HMS Penn (G77)
HMS Penn underway in coastal waters.
|Ordered:||20 October 1939|
|Laid down:||26 December 1939|
|Launched:||12 February 1941|
|Commissioned:||10 February 1942|
|Identification:||Pennant number: G77|
|Fate:||Sold for scrap 30 October 1950.|
|Class and type:||P-class destroyer|
|Length:||345 ft (105 m) o/a|
|Beam:||35 ft (11 m)|
|Draught:||12 ft 3 in (3.73 m)|
|Propulsion:||2 shafts; 2 × steam turbines|
|Speed:||36 knots (67 km/h; 41 mph)|
|Range:||3,850 nautical miles (7,130 km; 4,430 mi) at 20 knots (37 km/h; 23 mph)|
The P-class destroyers were repeats of the preceding O class, except that they were armed with 4-inch (102 mm) anti-aircraft guns. They displaced 1,640 long tons (1,670 t) at standard load and 2,250 long tons (2,290 t) at deep load. The ships had an overall length of 345 feet (105.2 m), a beam of 35 feet (10.7 m) and a deep draught of 12 feet 3 inches (3.7 m). They were powered by two Parsons geared steam turbines, each driving one propeller shaft, using steam provided by two Admiralty three-drum boilers. The turbines developed a total of 40,000 shaft horsepower (30,000 kW) and gave a maximum speed of 36 knots (67 km/h; 41 mph). The ships carried a maximum of 500 long tons (510 t) of fuel oil that gave them a range of 3,850 nautical miles (7,130 km; 4,430 mi) at 20 knots (37 km/h; 23 mph). The ships' complement was 176 officers and men.
Penn was armed with four QF 4-inch Mark V guns in single mounts, two pairs [superfiring] fore and aft.
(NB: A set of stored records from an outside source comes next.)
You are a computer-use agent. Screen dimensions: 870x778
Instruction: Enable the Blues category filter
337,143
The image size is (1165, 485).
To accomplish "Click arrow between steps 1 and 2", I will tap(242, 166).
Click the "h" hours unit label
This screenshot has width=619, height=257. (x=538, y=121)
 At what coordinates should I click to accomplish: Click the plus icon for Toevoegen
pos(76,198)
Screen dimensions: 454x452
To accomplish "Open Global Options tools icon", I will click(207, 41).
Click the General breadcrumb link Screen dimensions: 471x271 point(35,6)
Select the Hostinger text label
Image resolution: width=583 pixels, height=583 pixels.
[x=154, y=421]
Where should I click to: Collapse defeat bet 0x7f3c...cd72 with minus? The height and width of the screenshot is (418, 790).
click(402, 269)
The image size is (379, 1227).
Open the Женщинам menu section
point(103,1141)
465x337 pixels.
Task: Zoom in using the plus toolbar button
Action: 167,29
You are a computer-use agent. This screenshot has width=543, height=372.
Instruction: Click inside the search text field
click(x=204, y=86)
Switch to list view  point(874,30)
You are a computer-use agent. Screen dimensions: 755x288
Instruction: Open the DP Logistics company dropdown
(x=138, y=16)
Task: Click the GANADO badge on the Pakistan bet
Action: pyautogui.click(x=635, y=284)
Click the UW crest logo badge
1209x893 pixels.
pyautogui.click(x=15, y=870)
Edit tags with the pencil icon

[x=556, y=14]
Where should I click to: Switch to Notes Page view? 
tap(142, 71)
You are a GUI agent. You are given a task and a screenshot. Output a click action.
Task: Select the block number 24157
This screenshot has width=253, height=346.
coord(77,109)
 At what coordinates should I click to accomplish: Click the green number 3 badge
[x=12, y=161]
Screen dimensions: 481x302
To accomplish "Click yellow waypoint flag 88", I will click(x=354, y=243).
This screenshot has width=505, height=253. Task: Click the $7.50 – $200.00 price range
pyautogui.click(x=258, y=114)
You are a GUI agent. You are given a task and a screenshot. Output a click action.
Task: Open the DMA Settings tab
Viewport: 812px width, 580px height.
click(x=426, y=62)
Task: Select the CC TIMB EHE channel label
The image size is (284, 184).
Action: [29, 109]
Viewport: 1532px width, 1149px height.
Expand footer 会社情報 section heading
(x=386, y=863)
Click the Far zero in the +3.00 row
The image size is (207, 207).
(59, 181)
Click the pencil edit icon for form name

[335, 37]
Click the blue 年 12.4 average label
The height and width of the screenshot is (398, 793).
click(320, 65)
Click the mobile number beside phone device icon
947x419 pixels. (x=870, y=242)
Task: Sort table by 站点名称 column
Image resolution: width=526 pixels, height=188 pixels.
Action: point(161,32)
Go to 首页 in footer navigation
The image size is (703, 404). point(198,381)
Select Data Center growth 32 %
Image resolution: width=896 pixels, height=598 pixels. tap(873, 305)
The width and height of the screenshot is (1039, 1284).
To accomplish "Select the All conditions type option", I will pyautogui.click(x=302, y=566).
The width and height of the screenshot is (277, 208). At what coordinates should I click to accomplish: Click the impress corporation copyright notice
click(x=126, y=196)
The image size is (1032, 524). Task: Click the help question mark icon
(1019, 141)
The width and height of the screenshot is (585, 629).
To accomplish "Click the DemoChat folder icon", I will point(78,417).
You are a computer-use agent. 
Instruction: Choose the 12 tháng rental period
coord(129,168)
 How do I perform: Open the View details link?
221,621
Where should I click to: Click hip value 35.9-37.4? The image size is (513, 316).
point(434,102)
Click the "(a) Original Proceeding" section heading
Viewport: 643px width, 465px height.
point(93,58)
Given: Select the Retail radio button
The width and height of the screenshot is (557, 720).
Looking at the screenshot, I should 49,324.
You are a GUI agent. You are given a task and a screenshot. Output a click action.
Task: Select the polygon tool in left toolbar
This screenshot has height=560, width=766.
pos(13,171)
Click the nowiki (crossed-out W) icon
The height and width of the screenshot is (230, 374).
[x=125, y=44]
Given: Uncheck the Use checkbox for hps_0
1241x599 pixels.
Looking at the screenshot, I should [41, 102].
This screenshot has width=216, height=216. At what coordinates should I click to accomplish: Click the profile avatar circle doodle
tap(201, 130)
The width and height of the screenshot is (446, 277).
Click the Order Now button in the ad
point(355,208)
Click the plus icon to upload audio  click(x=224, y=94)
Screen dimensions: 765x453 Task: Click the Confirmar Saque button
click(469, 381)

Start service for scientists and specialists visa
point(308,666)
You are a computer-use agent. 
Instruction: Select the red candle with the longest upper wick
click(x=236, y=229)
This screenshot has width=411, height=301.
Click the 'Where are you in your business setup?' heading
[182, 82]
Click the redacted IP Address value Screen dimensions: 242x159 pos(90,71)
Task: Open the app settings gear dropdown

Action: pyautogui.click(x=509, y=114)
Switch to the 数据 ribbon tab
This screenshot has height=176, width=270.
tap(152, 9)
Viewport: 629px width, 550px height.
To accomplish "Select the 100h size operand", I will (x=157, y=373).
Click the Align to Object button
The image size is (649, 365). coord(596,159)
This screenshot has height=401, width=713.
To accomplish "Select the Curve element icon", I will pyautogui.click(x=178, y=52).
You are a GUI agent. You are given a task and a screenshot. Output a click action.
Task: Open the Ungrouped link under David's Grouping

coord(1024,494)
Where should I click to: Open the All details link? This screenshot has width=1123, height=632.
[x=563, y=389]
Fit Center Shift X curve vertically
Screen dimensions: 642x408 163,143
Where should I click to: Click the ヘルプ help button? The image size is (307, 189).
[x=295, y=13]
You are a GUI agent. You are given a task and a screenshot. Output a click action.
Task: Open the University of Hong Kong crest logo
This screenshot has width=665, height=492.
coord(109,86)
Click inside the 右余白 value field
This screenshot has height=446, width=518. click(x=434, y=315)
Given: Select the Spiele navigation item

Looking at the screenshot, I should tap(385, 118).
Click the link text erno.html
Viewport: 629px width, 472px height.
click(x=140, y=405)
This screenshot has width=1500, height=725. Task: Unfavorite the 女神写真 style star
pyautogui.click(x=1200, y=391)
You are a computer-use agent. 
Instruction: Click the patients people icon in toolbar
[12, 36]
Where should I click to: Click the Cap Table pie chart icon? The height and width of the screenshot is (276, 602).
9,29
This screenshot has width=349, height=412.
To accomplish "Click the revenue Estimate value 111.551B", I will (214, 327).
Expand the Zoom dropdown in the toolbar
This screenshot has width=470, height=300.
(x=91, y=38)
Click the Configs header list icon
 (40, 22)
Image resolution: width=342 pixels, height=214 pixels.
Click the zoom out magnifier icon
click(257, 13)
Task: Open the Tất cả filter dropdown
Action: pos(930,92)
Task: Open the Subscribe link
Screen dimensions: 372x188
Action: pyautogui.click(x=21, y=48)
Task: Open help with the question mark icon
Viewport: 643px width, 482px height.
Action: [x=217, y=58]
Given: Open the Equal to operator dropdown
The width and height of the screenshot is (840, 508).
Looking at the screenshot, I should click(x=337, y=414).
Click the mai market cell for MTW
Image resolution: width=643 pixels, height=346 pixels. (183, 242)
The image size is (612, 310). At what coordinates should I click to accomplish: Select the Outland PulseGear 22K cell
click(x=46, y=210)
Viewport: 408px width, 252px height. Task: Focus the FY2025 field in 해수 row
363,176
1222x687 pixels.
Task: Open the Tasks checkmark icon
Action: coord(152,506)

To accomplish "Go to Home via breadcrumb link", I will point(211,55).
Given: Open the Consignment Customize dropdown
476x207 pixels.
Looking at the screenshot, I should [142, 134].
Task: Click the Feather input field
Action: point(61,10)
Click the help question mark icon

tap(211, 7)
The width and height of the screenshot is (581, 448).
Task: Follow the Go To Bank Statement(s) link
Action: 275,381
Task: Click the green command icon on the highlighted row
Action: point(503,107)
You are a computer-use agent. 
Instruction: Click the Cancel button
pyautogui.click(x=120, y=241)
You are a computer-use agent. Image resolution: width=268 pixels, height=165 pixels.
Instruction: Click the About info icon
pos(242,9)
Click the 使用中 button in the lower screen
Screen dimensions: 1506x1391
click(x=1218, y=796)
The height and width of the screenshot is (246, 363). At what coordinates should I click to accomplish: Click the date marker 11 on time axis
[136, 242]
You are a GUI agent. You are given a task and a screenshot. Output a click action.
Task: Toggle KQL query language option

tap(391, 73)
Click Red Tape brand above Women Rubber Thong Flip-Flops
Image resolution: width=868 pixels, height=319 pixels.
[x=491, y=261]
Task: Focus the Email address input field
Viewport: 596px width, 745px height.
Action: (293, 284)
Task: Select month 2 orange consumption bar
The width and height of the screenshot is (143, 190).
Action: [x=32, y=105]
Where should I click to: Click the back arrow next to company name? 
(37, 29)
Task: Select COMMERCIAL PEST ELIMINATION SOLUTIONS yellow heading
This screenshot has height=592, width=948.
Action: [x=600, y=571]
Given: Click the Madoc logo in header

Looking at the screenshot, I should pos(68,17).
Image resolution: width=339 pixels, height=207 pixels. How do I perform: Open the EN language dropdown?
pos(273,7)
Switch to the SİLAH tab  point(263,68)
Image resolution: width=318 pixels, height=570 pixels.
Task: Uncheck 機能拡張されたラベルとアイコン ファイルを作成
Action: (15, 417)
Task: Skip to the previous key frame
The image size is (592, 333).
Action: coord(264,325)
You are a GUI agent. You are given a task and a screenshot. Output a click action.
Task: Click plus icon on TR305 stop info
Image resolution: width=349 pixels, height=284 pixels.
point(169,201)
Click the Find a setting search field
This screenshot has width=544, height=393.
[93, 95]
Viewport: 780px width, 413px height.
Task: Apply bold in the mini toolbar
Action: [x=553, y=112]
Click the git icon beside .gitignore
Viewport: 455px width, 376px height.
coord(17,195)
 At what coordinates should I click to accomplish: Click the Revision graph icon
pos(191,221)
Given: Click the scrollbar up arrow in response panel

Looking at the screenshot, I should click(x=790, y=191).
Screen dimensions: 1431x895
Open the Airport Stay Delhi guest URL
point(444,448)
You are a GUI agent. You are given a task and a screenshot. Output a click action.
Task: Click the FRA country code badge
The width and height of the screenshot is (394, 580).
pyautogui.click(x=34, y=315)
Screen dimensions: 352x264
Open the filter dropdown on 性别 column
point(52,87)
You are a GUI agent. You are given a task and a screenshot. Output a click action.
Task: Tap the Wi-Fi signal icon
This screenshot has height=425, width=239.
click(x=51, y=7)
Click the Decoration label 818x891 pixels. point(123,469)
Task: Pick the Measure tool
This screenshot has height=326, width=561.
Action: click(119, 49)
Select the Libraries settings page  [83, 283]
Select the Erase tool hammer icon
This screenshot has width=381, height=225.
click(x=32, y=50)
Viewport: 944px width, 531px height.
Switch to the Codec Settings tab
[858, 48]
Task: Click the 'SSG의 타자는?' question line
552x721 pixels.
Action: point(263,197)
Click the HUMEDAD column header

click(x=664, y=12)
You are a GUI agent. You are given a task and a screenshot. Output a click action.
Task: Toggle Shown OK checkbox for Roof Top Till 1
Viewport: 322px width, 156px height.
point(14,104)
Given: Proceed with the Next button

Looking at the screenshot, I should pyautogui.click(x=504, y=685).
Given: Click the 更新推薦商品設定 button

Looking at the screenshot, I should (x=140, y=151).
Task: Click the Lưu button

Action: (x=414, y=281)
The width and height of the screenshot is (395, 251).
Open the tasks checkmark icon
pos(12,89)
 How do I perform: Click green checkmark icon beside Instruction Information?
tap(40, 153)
Her light anti-aircraft suite was composed of one quadruple mount for 2-pounder "pom-pom" guns and four single Oerlikon 20 mm cannon. The ship was fitted with two above-water quadruple mount for 21-inch (533 mm) torpedoes. The ship was fitted with four depth charge throwers and two racks for 70 depth charges.
Construction and career
Penn was ordered under the Wartime Emergency Programme and was laid down at the Newcastle-on-Tyne yard of Vickers Armstrong on 26 December 1939. Penn was launched on 12 February 1941. She was commissioned into the fleet on 10 February 1942. In that year she was adopted by the borough of Camberwell in London as part of Warship Week.
Penn was involved in Operation Pedestal, a convoy to bring much needed reinforcements to Malta. Captained by Acting Commander James Hamilton Swain, during the course of this operation, Penn helped tow the damaged SS Ohio with her vital supplies of fuel into Grand Harbour, Valletta. Commander Swain was mentioned in dispatches and was also awarded the Distinguished Service Order (DSO) for the part he played in Operation Pedestal.
On 16/17 October 1943 Penn with the destroyer Jervis sank the German submarine chaser UJ-2109 at Kalymnos. On 7 November 1943 Penn with sister ship Pathfinder sank the German submarine trap GA45 off Amorgos, Greece.
In November 1945 Penn was in the East Indies, being used as an Air Target Ship. In February 1947 she was still part of the British Pacific Fleet and was attached to the 4th Submarine Flotilla. At the end of the year she returned to the UK and reduced to reserve at Harwich.
In April 1949 she was used for ship target trials and damage control trials. She was sold for scrap on 30 October 1950 and broken up at Troon.